— Exercise brief —
In the bourbon review below, what does the palate lead with?

— Extract to read —

Content starts

Proof: 100 (50% ABV)

Mashbill: Undisclosed — website describes as “high corn”

WhistlePig PiggyBack 6 Year Small Batch Bourbon

Nose: Not groundbreaking, but pleasant — toffee, a subtle hint of butterscotch, classic oak and vanilla. A touch of nuttiness (reminded me of Knob Creek) also comes through. Nothing wrong with any of it, nothing that grabs you either. There’s none of the tobacco-and-dark-fruit complexity that makes the WhistlePig rye lineup interesting — this nose could belong to any number of 100-proof sourced bourbons in the $50 range.

Palate: More interesting than the nose. It leads with a burst of spice — pepper and cinnamon — then pivots to sweetness: cherries, crème brûlée, toasted marshmallows, and apples with a dash of vanilla. The oak is present but surprisingly restrained for a 6-year. The spice-to-sweet transition is the best part of this bottle, but it feels like a preview of something better rather than the thing itself. If the palate had a third act, this would be a more interesting review.

Content ends

[Stored data entries]

Content starts

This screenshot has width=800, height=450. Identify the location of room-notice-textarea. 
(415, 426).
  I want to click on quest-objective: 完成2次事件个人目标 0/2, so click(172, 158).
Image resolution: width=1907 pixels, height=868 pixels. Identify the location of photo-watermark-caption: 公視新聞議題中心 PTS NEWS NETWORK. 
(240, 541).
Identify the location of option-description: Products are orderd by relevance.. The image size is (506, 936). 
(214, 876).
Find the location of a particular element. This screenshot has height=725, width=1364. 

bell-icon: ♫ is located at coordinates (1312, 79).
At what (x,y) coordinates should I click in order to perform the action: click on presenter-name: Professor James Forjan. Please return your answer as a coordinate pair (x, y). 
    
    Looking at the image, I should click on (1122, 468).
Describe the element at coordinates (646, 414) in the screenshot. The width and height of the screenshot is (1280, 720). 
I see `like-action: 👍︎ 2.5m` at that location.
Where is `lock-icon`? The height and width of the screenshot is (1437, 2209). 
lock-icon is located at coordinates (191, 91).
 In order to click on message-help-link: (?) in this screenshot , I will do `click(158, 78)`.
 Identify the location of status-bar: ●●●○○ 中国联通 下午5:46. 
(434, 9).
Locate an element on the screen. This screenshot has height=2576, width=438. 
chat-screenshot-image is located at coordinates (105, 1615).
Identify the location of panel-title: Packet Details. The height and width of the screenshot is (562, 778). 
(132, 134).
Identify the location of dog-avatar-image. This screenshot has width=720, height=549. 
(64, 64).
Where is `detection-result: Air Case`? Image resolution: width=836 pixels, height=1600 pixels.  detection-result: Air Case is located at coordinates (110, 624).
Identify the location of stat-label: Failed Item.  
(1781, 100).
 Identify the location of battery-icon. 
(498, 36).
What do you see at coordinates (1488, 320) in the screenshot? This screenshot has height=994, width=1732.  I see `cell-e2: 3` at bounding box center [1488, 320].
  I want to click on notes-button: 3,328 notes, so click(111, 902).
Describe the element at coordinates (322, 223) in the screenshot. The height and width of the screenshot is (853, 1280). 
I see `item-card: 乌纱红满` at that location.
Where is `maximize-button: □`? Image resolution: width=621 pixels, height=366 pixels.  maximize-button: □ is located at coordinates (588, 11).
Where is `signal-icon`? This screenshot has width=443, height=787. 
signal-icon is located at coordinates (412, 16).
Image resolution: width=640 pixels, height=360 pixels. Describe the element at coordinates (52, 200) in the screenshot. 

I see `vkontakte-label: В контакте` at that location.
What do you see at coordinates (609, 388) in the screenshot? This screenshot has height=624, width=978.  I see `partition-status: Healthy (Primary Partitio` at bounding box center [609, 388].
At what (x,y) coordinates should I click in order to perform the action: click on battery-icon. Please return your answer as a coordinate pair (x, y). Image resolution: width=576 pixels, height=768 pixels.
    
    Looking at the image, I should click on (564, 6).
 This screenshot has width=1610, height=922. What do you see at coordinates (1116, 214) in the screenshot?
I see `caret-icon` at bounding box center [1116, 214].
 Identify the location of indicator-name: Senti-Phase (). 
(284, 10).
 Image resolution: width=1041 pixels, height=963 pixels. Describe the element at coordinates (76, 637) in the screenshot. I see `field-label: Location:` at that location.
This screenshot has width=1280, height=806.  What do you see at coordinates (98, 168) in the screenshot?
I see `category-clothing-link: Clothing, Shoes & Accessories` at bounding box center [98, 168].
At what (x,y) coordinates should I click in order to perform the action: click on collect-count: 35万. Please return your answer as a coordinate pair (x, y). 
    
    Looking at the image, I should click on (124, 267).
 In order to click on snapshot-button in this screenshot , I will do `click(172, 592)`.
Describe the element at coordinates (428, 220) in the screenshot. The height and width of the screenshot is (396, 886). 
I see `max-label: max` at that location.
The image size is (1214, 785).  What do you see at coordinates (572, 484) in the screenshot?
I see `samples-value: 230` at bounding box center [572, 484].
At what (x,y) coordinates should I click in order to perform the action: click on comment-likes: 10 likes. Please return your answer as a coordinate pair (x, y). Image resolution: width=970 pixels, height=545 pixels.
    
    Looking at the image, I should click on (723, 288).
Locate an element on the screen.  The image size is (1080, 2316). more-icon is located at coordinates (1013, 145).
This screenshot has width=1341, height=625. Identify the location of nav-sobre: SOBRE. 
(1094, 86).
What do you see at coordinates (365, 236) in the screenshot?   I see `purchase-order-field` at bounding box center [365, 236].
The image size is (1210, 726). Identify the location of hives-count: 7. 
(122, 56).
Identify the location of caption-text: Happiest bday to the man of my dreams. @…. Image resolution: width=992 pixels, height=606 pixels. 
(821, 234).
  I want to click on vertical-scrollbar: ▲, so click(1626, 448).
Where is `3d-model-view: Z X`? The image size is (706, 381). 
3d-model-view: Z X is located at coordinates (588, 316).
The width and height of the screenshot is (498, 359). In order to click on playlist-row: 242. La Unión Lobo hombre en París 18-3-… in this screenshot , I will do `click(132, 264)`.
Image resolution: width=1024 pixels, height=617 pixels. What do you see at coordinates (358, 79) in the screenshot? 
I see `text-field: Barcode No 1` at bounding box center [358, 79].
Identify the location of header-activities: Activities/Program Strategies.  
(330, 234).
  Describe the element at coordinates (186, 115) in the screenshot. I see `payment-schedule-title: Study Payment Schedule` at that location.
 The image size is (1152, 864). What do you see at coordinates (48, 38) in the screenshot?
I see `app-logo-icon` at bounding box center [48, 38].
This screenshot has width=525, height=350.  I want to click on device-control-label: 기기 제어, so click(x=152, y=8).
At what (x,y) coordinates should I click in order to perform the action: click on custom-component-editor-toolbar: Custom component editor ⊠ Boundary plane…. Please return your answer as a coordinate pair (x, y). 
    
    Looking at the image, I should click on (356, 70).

Content ends

— Answer to this exercise —
A burst of spice: pepper and cinnamon.